-- Given text follows --
By Eva Lam
Ever wondered what you would look like 30, 40 years down the road? Now, what about if you threw long-term smoking into the equation? My intrepid colleague Jessica (a non-smoker, by the way) agreed to find out, using a nifty digital imaging technology known as “smoke-aging.” Voila! the before-and-after images are to the left.
This flash-forward technology supplemented the release of a recent survey from Angus Reid on behalf of Nicoderm and Nicorette, which found that the majority of female smokers are not aware of many immediate and long-term health risks of lighting up. The survey asked which health concerns female smokers associated most with smoking. Not surprisingly, lung cancer came in first among respondents (83%). Next was premature aging of the skin (62%), followed by dental problems such as yellowing of teeth or tooth loss (61%) and heart disease (60%).
But, fewer than two in 10 respondents were aware of the link between puffing away and increased risks of developing other health issues including infertility, early onset of menopause, menstrual irregularities, osteoporosis, baldness, premature greying of hair, weight gain, hearing loss and incontinence.
Toronto-based dermatologist Dr. Lisa Kellett says it’s worrying that so many women aren’t aware of the full effect of smoking on their bodies beyond lung cancer and heart disease. “There hasn’t been a lot of education around smoking and these health issues,” she tells Lifestyle. “Whoever has been responsible for looking at smoking prevention, they take two or three of the biggest ones.”
The implications? It could mean the difference between deciding to quit and not, says Kellett. “It’s funny how people are – they think about it a bit more when you relate it to their appearance,” she says. “It’s a lot like when we counsel young adults and staying out of the sun. When we counsel them we can say, ‘If you go out in the sun you’re going to get skin cancer.’ And they say, ‘Whatever, I’m going to continue to tan.’ When you say, ‘If you go out in the sun, you’re going to get lines on your upper lip, you’re going to get brown spots, you’re going to get wrinkles around your eyes, then people, especially young women, start to say, ‘Well, hold on, maybe [it] isn’t such a good thing.’”
Just like the sun, smoking can wreak havoc on your appearance. Kellett refers to Jessica’s smoke-aged image as an example. “So if you look at the skin, the first thing you notice is the colour. It kind of has that brawny colour to it, and that has to do with it not reflecting light uniformly so you get some brown spots. The light doesn’t bounce off the skin as well as when you’re young. You get pigment change. The quality and texture of your skin changes; it becomes more coarse, and thicker. The next thing you notice is the wrinkles – the upper lip line wrinkles, the lower face wrinkles… the prominent folds in the forehead [and] an accentuation of the nasolabial folds on the lower face.”
These are all characteristics associated with aging, which can occur prematurely in smokers due to lack of oxygen, says Kellett. “When you smoke you decrease oxygen flow, and when you decrease oxygen flow then you decrease basically the amount of oxygen your skin uses to repair itself. If it can’t repair itself as quickly then you get premature aging.”
Kellett says she often encounters women who are smokers and have these kinds of issues in her work as a dermatologist. Anti-smoking campaigns, she believes, should shed more light on the lesser-known effects of smoking including these skin effects. “The skin is the largest organ in the body and it’s also one of the most visible organs of the body. So it’s not like a lung where if you smoke you can’t really see the impact on the lung unless you go in and actually cut someone open and take a look at it,” she says. “You can see the effects of what you do on the skin. And it’s just another way of telling people [they] have to stop smoking… The hope would be that it gives some people who might be sitting on the fence that extra little push.”
-- Given text concluded --
-- Dataset entries follows --
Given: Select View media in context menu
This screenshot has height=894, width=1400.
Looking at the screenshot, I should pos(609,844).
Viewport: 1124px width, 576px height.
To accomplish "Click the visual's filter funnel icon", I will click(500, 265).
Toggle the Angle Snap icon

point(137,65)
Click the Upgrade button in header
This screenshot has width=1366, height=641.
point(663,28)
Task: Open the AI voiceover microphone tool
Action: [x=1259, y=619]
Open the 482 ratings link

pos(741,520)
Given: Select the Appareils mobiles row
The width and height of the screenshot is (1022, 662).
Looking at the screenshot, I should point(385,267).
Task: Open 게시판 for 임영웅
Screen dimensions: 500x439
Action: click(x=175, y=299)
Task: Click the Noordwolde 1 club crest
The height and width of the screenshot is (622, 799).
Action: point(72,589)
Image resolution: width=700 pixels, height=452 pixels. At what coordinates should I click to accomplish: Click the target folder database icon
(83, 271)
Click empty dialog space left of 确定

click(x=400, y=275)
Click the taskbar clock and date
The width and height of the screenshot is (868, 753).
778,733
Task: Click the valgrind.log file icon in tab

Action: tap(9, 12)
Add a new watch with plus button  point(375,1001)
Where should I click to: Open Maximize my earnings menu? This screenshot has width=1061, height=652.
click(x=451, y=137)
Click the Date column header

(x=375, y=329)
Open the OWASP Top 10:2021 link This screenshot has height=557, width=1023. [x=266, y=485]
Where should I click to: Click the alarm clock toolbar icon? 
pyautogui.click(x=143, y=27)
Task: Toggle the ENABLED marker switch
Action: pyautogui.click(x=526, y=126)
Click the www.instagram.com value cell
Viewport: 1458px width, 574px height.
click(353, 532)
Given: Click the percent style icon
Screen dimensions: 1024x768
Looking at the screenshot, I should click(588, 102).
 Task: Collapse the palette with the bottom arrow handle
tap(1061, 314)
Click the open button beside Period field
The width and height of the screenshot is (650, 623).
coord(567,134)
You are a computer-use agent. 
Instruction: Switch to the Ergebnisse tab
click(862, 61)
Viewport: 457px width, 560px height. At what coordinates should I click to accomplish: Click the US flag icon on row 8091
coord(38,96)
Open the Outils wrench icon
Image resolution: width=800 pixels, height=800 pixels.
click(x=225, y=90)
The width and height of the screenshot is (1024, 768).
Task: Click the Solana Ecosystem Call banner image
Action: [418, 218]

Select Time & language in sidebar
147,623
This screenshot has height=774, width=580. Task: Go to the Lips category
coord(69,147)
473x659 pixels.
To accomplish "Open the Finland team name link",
-- Dataset entries concluded --
* [Required tasks]
1) Answer these questions from the smoke-aging article:
(a) What share of survey respondents named lung cancer as a health concern linked to smoking?
(b) In what city is the dermatologist Dr. Lisa Kellett based?
(c) According to Kellett, what does smoking reduce that the skin uses to repair itself?
2) Reproduce word for word the stretch of the smoke-aging article from "But, fewer than" through "loss and incontinence.".

* [Solutions by task]
1)
(a) 83%
(b) Toronto
(c) Oxygen

2)
But, fewer than two in 10 respondents were aware of the link between puffing away and increased risks of developing other health issues including infertility, early onset of menopause, menstrual irregularities, osteoporosis, baldness, premature greying of hair, weight gain, hearing loss and incontinence.